New Jersey governor says social media allows hate to rapidly spread

phil murphy

Phil Murphy for governor

New Jersey Governor Phil Murphy discussed his state’s response to the horrific Jersey City terror attack and his commitment to fighting the growing threat of antisemitism during an interview with Jewish Insider.

Stronger together: Murphy says his message to the Jewish community following the attack is that “we have the back of the community… that we’re all here for each other. That when you take a shot at one community in New Jersey, you take a shot at all of us and we rise and fall as one.” 

Targeted attack: The New York Times reported on Sunday that police recovered 10 guns and more than 400 rounds of ammunition from a pawnshop almost 40 miles south of Jersey City.

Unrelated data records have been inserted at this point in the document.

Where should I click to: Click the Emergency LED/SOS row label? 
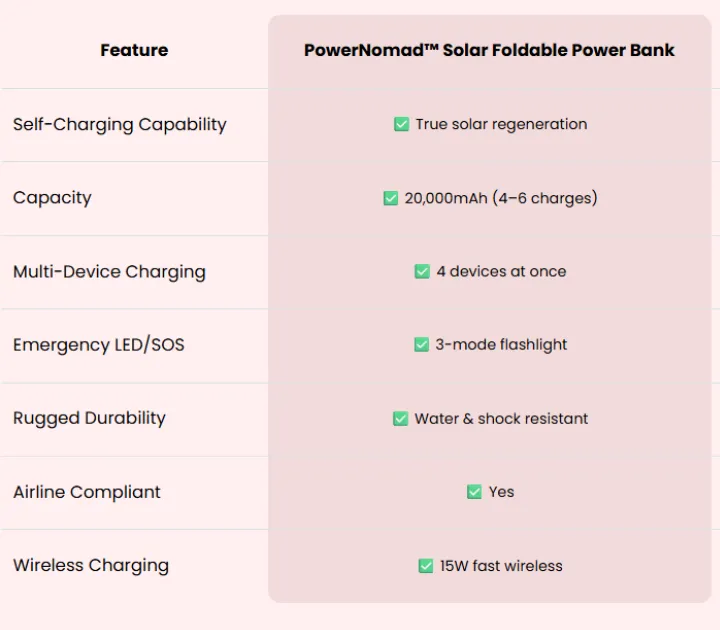click(99, 345)
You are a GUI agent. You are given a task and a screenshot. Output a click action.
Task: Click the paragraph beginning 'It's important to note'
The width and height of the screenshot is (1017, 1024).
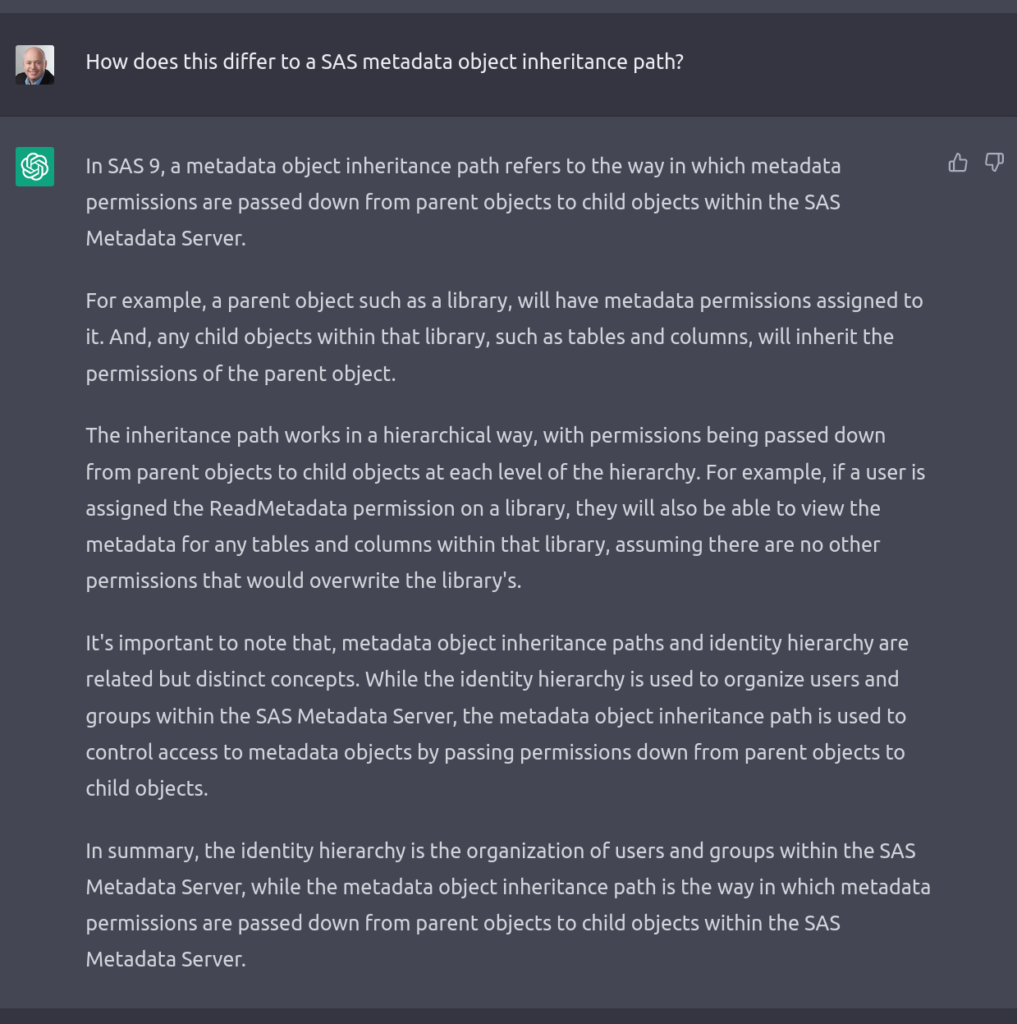point(497,716)
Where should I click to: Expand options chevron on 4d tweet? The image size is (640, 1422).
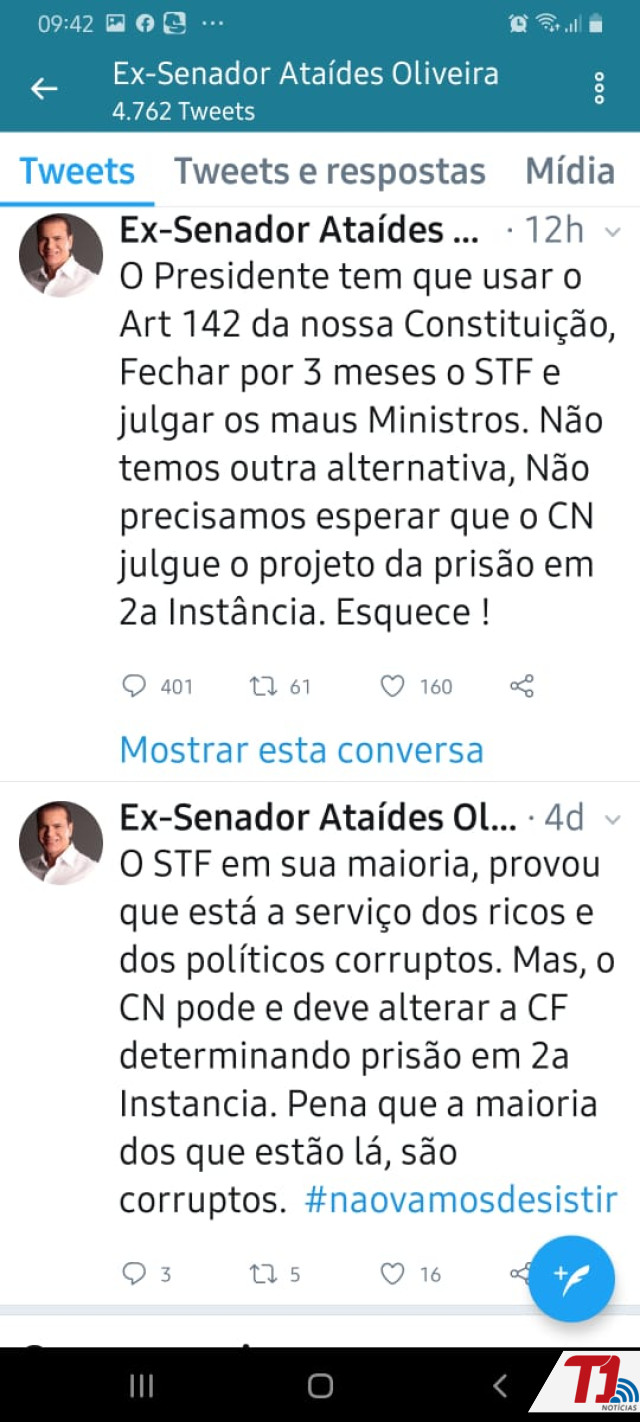pos(613,819)
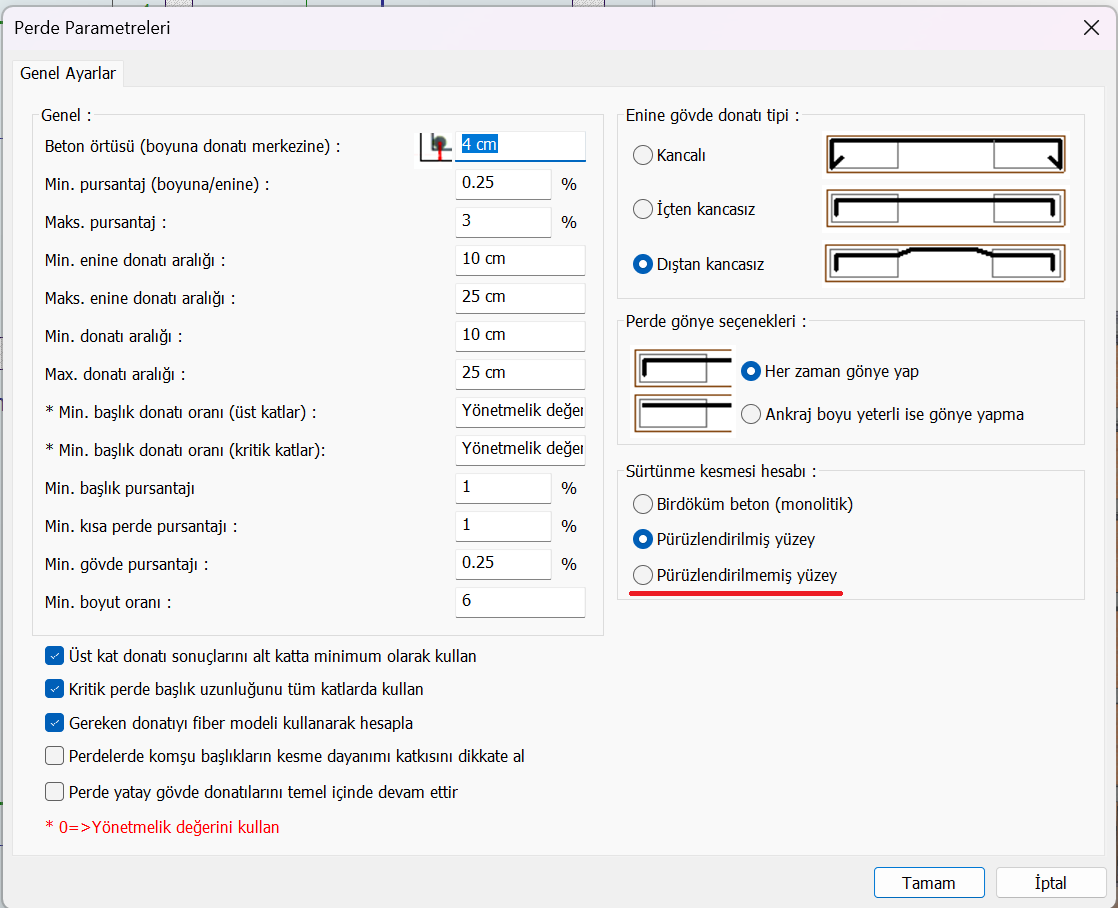Click the Maks. pursantaj input field
Screen dimensions: 1118x908
point(502,222)
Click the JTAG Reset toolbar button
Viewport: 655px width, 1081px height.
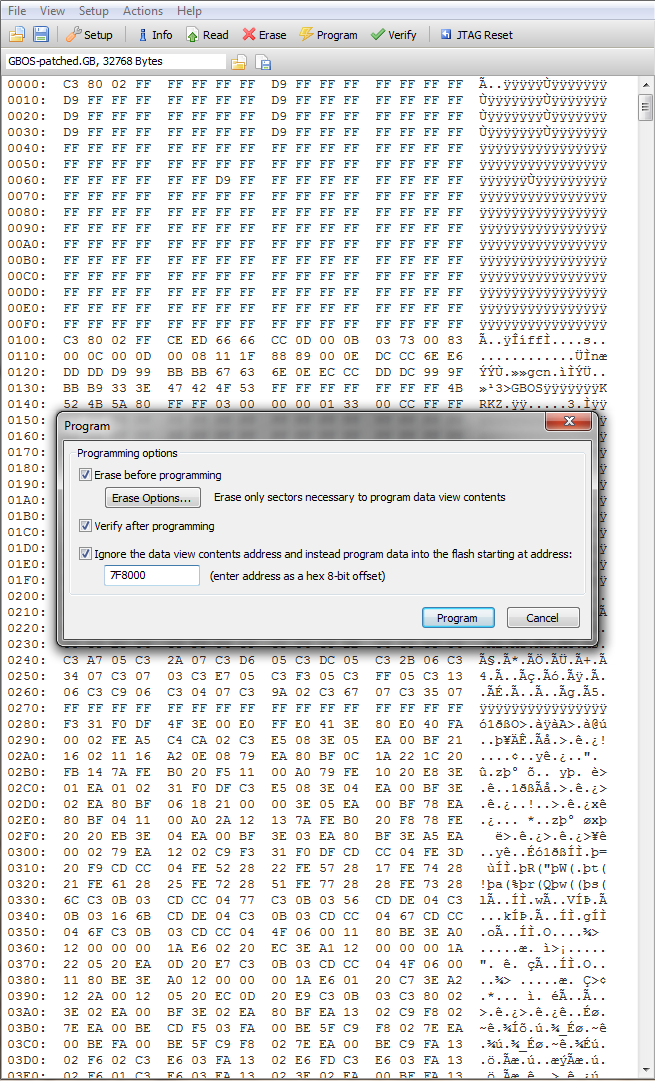click(477, 34)
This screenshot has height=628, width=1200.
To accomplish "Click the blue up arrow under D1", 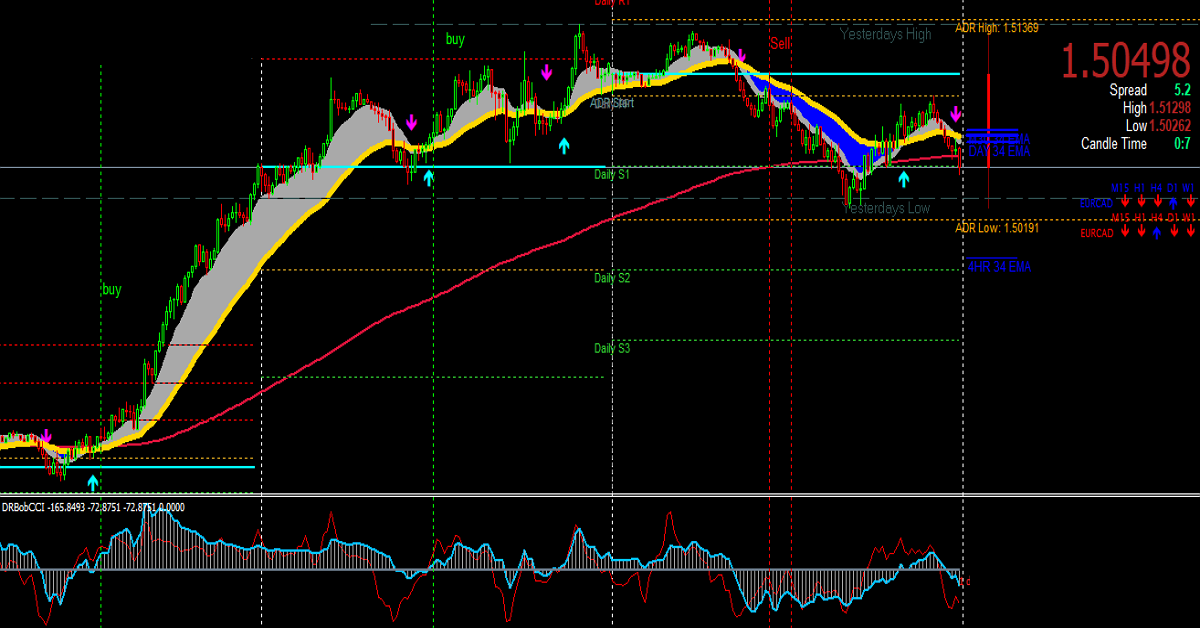I will tap(1173, 203).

The owner was arrested on criminal weapons charges after his phone number and address were found written on a note tucked into the back pocket of one of the killers. “It is quite clear these folks had hate,” the governor said, noting that the investigation is still ongoing. “They had hate towards the Jewish community and toward law enforcement.” 

Words kill: According to Murphy, the attack at the Jersey City grocery is the continuation of violent attacks that have targeted the Jewish community over the past year and a result “of a new era where social media is allowing hatred to spread much more aggressively and quickly.” He pointed to the antisemitic targeting of the Hasidic community by Rise Up Ocean County in Lakewood, New Jersey, and in Rockland County, New York, as “gasoline that’s fanning the flames.” 

Leadership matters: Murphy maintained that it is “incumbent on all leaders to use their bully pulpit, to use that bullhorn, and preach tolerance, preach common ground and respect for others” in addition to security measures. “I think this is a moment for leadership more than anything else.” The governor also suggested that federal hate crimes laws should be applied to social media platforms to root out hate. “I shudder to think what the Nazis would have done in the ‘20s and ‘30s if they had access to social media,” he said. “I think the private sector players, the social media hosts, have to be much more aggressive, much more forward-leaning than they have been.” 

Murphy on Trump’s executive order to combat antisemitism on campus: “I have not read into it —  honestly — to have an informed answer for you. I think getting the balance right of free speech and the First Amendment rights, which we hold dear, [is important], but there’s a line we have to draw. We must chew gum and walk at the same time. We have to protect free speech, but we have to call out hatred and shut it down when it rears its head like that.”